Отсюда, с пригорка, сразу за мостиком через речку, как на ладони было видно все село до самой экономии Шембека и все окрестности на много верст вокруг. Зеленый купол церкви, крест над католической часовенкой, крылья полутора десятков ветряных мельниц, дым из десятка сельских кузниц. Трубы над хатами не дымились: была пора, когда обед уже приготовлен, а за ужин еще не принимаются. Благословенная пора — та самая минутка, когда утомленный труженик может прикорнуть после обеда, кто где оказался. Короткий, но очень крепкий это сон — длинной ночью такого не бывает. Демьяну даже показалось, что он слышит, как село в эту минуту на сотни голосов задает храповицкого.
Демьян вытер слезы и засмеялся.
Он шел пешком. До Бабинец он подъехал на какой–то подводе, а последние километры отмахал на своих двоих — старому пехотинцу не привыкать! Идти по своей родной земле — может ли быть у человека большее счастье? Не жаль и потерянного времени, не важно, что на побывку в селе Демьяну был отпущен один–единственный день, послезавтра утром он должен явиться в свою часть и отрапортовать фельдфебелю:
— Так что, разрешите доложить: рядовой Нечипорук Демьян прибыл после трехмесячного ареста с копией приговора военно–полевого суда на руках! Оправдан, не виновен, чист, товарищ фельдфебель! Разрешите идти? А где теперь расквартирован солдатский комитет нашего полка, разрешите спросить?
Демьян хмуро взглянул по сторонам.
Мать родная! Да ведь шембековские десять тысяч десятин так и лежат сплошняком, неразделенные! Значит, правда, что проклятое Временное правительство не нарезало людям земли!
Демьян плюнул. Ну берегитесь же, паны и фабриканты! Народ не будет ждать вашего буржуйского Учредительного собрания! Уж Демьян постарается, чтобы не ждал…
Однако что же это? Куда ни глянь — всюду рыжеет стерня! Земля не вспахана, не поднята ни под озимые, ни под пар!

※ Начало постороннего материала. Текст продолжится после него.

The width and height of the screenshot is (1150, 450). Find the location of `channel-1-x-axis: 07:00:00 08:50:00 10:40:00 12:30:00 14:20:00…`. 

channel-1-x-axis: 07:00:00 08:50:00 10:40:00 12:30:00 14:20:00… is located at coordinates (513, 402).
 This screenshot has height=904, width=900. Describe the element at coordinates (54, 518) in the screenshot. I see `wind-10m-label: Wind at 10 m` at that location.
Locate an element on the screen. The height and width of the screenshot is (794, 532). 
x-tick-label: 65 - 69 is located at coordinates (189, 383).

Демьян злорадно засмеялся. Выходит, не пожелали люди работать на графской земле! А с одними австрияками да экономическими граф, известно, не управился. А может, и экономические тоже забастовали? Красота! Видать, пролетарское самосознание пробивается и в наше темное полесское село!

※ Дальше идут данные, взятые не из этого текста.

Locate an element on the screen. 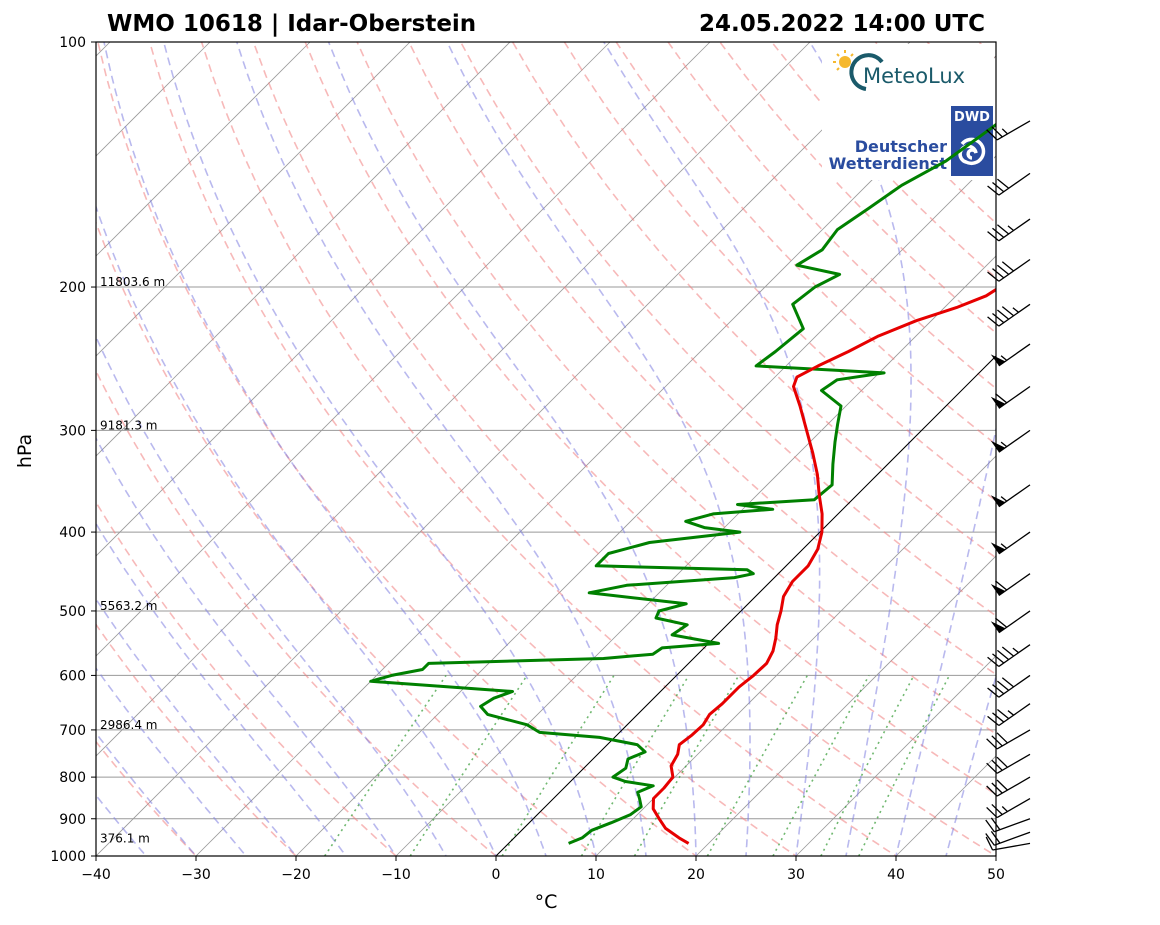 The height and width of the screenshot is (925, 1160). x-tick-label: −40 is located at coordinates (96, 875).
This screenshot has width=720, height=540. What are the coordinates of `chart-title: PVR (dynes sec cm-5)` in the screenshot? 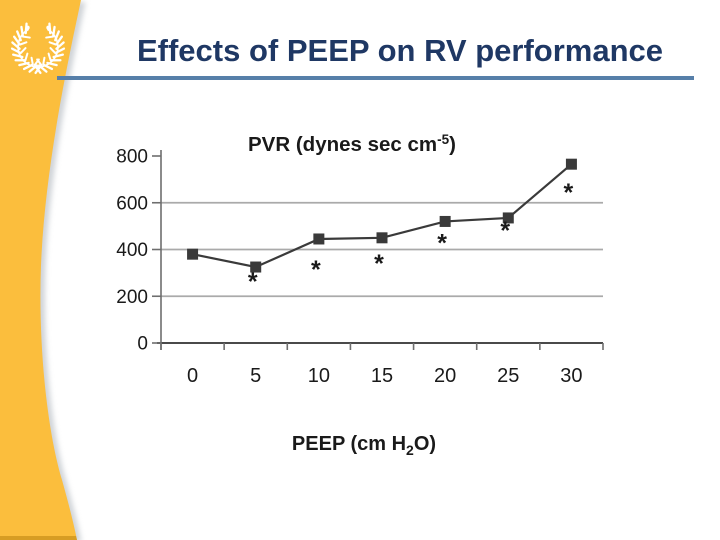 It's located at (352, 144).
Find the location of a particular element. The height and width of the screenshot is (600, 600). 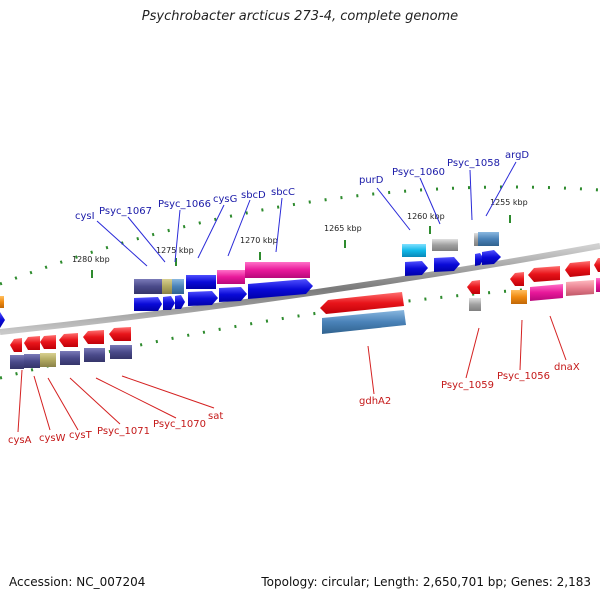

cds-arrow-psyc1059 is located at coordinates (474, 287).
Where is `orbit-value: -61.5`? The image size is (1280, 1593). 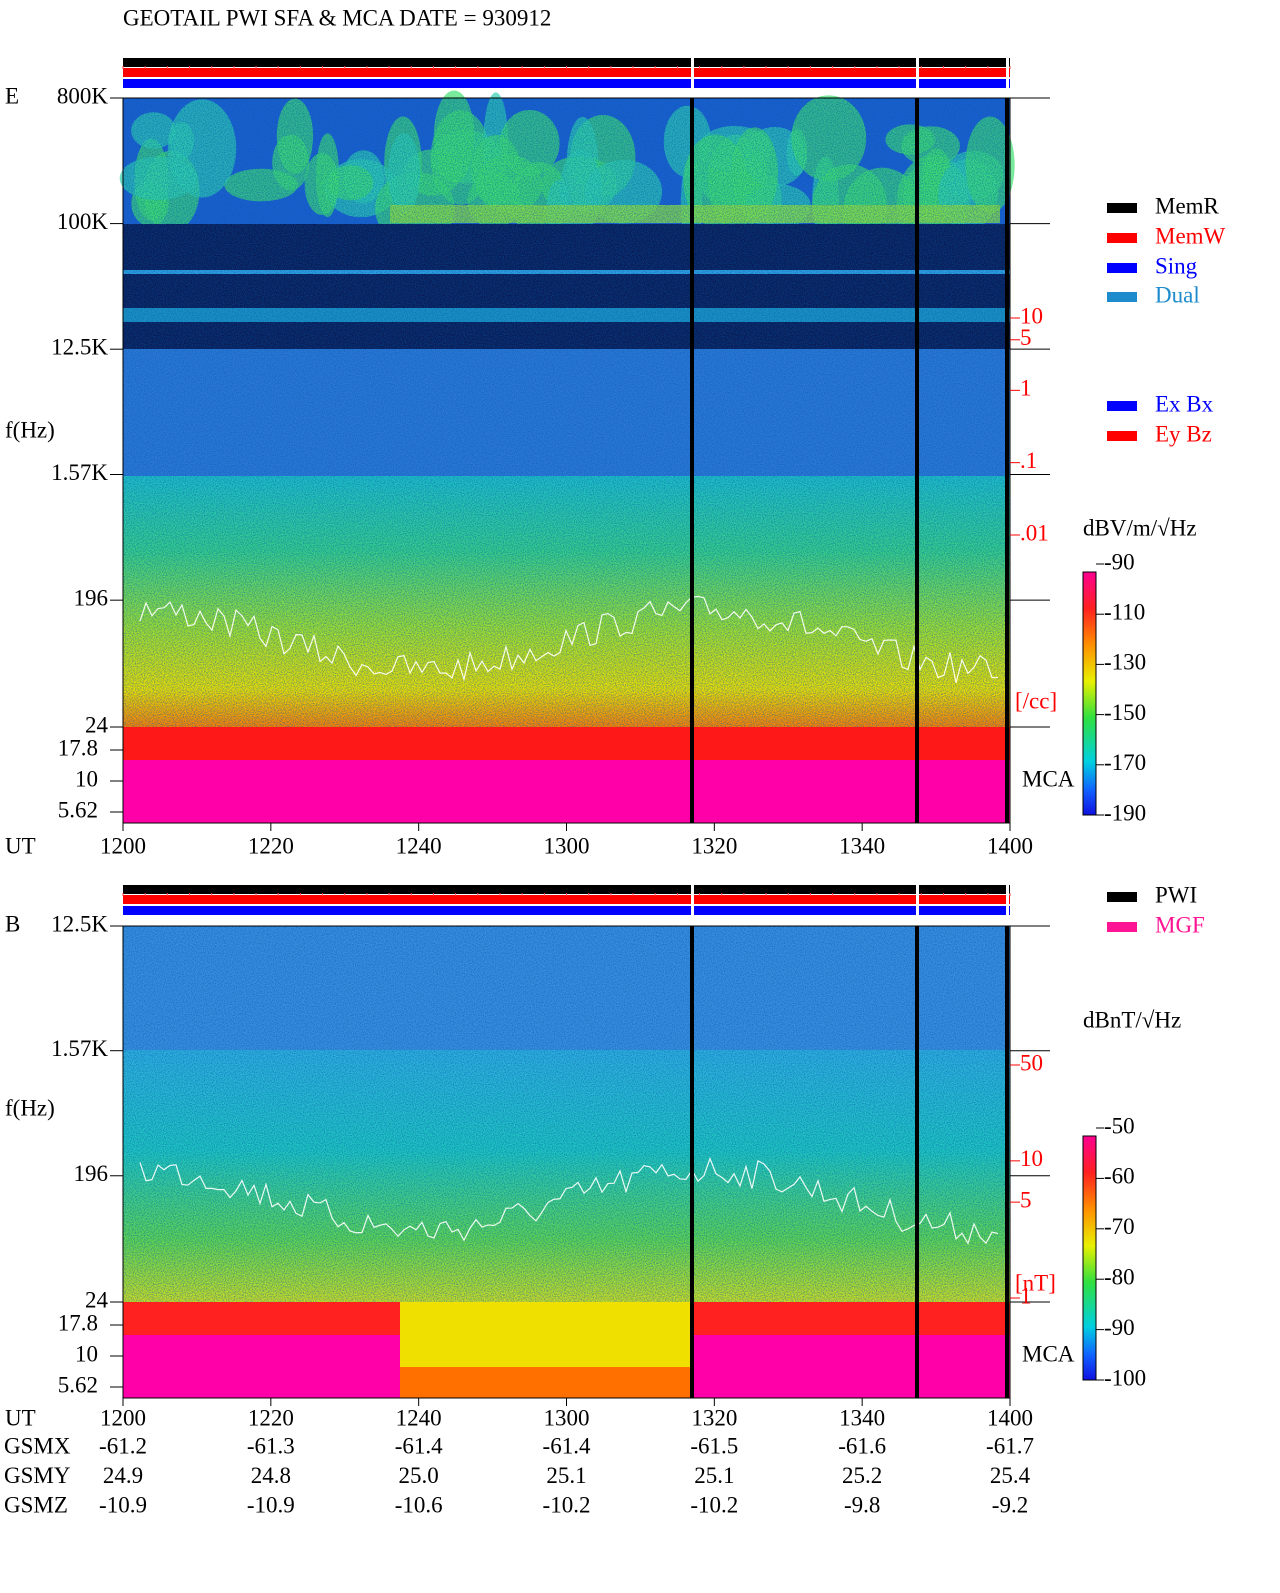
orbit-value: -61.5 is located at coordinates (714, 1446).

Но тотчас же Демьян снова помрачнел. Не вспахано — не посеешь, не посеешь — хлеба не будет. Люди добрые! Да ведь голод наступит!
Демьян ускорил шаг, почти побежал. Пахать! Поднять людей! Пахать, пускай и графскую землю, а там — шиш барин получит!

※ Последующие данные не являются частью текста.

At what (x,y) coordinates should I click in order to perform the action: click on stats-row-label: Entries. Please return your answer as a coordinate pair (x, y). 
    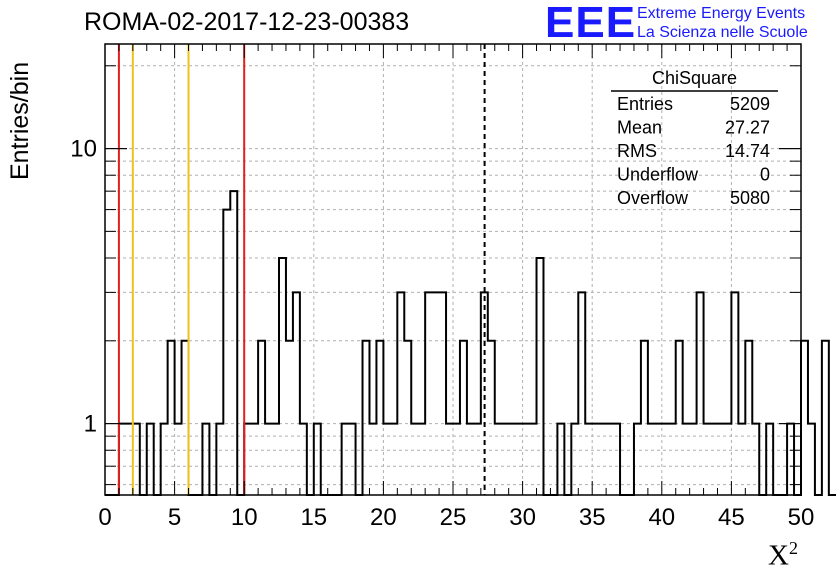
    Looking at the image, I should click on (645, 104).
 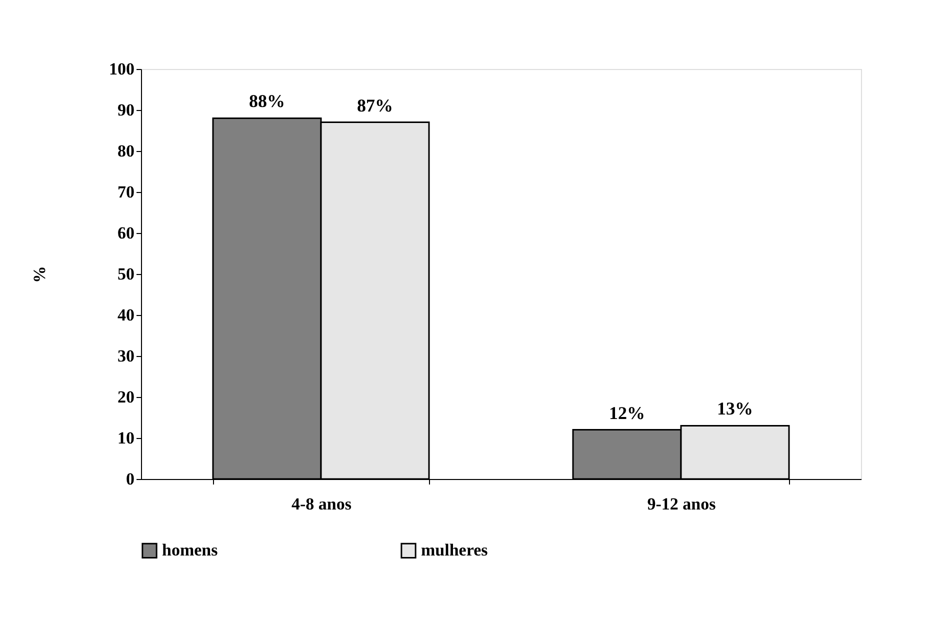 What do you see at coordinates (126, 274) in the screenshot?
I see `y-tick-label: 50` at bounding box center [126, 274].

Теперь он увидел, что село вовсе не блаженствовало в сладком и тяжелом трудовом сне. Люди были на улице. Да еще, как видно, произошло что–то важное: люди спешили прочь из села, прямо навстречу Демьяну. Вот толпа уже миновала крайние хаты и двигалась по дороге сюда, на сближение с Демьяном, — если выражаться на фронтовом языке.
Демьян приостановился и посмотрел из–под руки. Ничего не поймешь: огромная толпа, почитай полсела! На дорожные работы, что ли? Или все–таки решили выйти на графские поля? Или, быть может, на сходку, вон там, как обычно, на выгоне у Здвижа? Люди добрые! И красное знамя! Да никак демонстрация! Разве уже и по селам пошли демонстрации?
Расстояние между Демьяном и толпой все сокращалось. Слышно было уже, люди говорили все сразу, кто–то даже кричал. А впереди бежала какая–то женщина. В чем дело? Она впереди идет или, наоборот, убегает, а люди за ней гонятся? Господи боже мой! Может, снова знахарки кого–нибудь в селе ведьмой нарекли? Сейчас поймают и учинят жестокий самосуд! Или покрытку чью–то выгоняют из села? Догонят, разденут, измажут дегтем, а потом еще и в перьях вываляют! Спасать нужно, помочь, просветить темный народ!
Демьян пошел быстрее, навстречу горемычной женщине и против толпы.
Толпы он уже не видел, не смотрел на нее — сплошная масса людей. Он видел только женщину, бежавшую шагах в пятидесяти впереди толпы, да и от него уже находившуюся, пожалуй, в двухстах шагах. Юбка била ее по ногам, ветер надувал сорочку, платок развевался крыльями над головой. Женщина спешила. И вдруг она что–то крикнула, взмахнула руками и побежала еще быстрее.
Боже мой! Вивдя! Жена!
7
Демьян уже ничего не видел и тоже побежал.